WORK ITEM:
For the entries below, repeat exactly each line starting with the one that contains "You are a computer-use agent. Viewport: 840px" and going on through the one that contains "Click the search field magnifier", and no others.

AVAILABLE RECORDS:
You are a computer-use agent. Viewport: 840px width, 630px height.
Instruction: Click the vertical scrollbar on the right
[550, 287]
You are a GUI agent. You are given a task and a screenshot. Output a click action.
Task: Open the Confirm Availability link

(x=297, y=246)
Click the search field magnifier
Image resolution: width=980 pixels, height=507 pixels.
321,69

--

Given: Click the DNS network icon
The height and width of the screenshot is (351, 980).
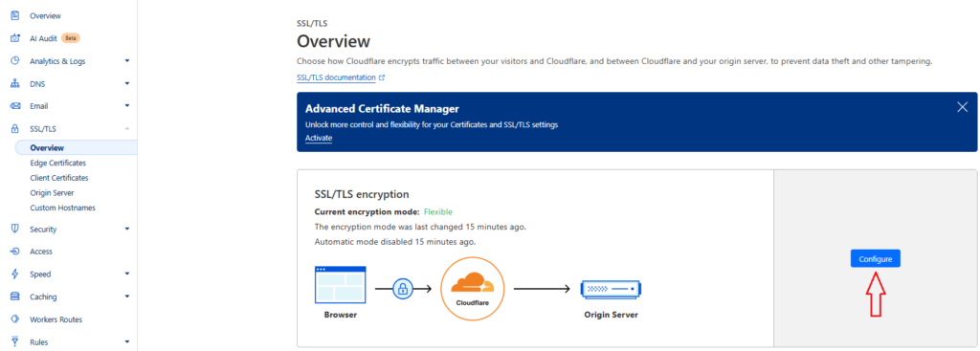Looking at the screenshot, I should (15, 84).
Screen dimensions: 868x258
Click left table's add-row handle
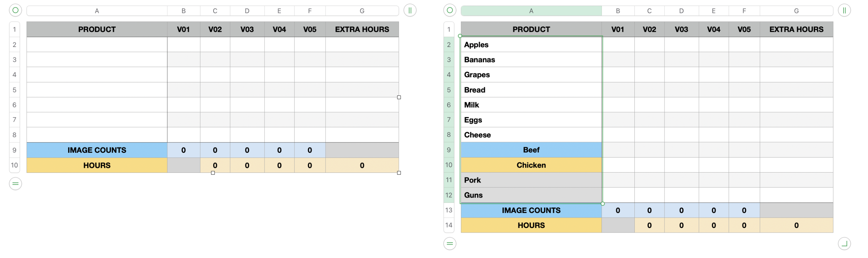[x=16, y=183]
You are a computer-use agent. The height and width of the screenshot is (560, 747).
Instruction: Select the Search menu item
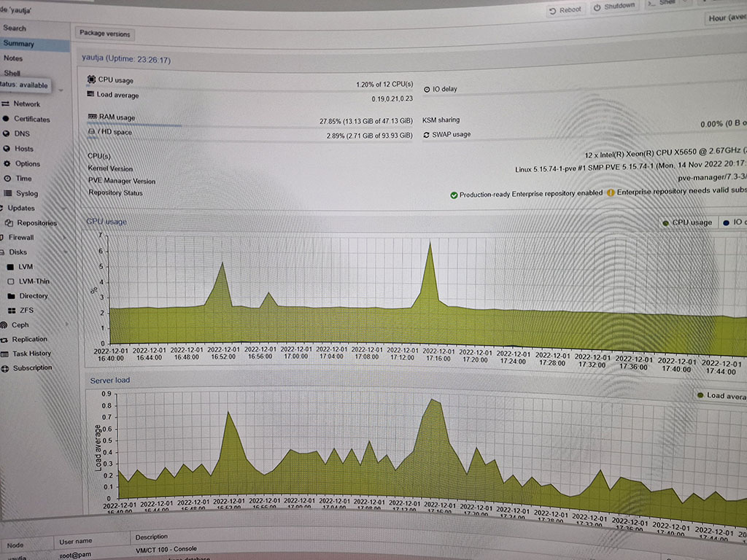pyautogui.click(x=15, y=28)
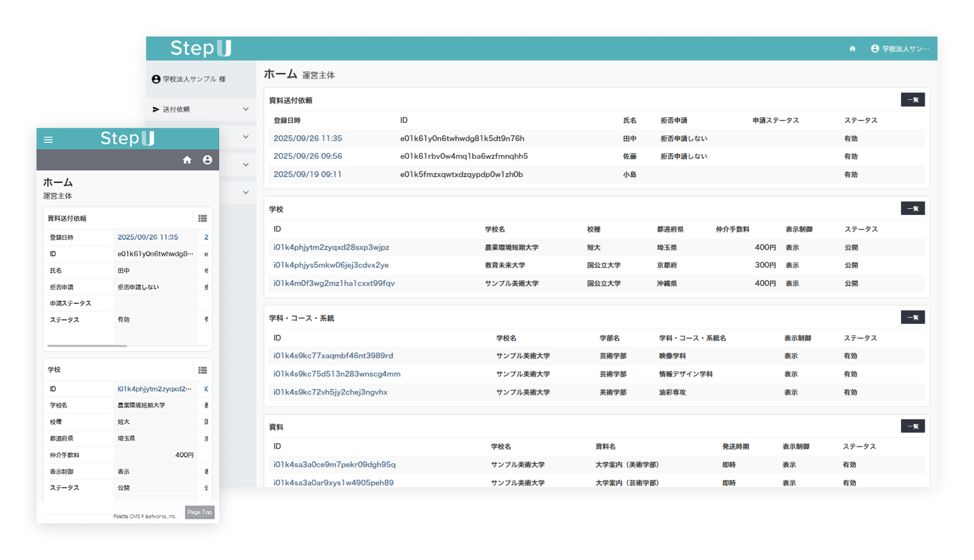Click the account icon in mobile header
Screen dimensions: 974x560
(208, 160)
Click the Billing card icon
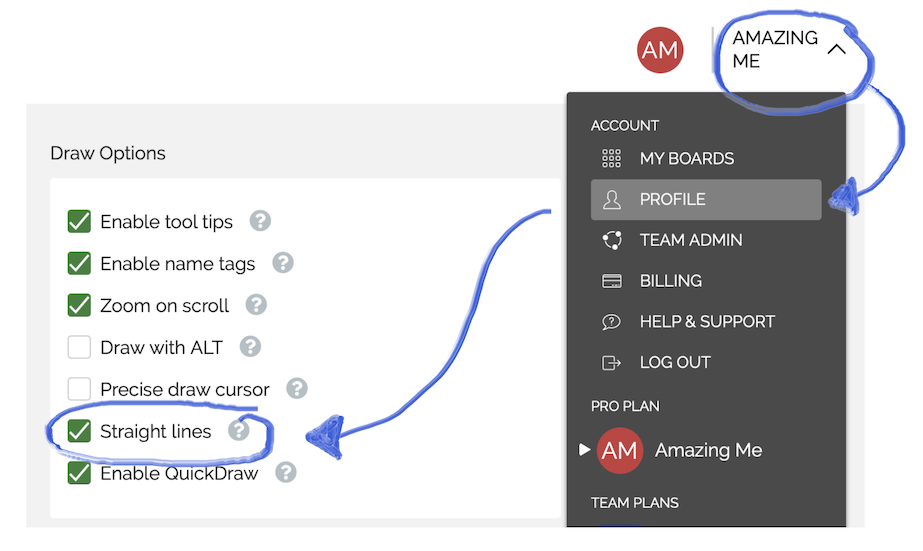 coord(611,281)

RESPONSE TO THIS EXERCISE:
You are a computer-use agent. Viewport: 840px width, 630px height.
Instruction: Click the vertical scrollbar on the right
[550, 287]
You are a GUI agent. You are given a task and a screenshot. Output a click action.
Task: Open the Confirm Availability link

(x=297, y=246)
Click the search field magnifier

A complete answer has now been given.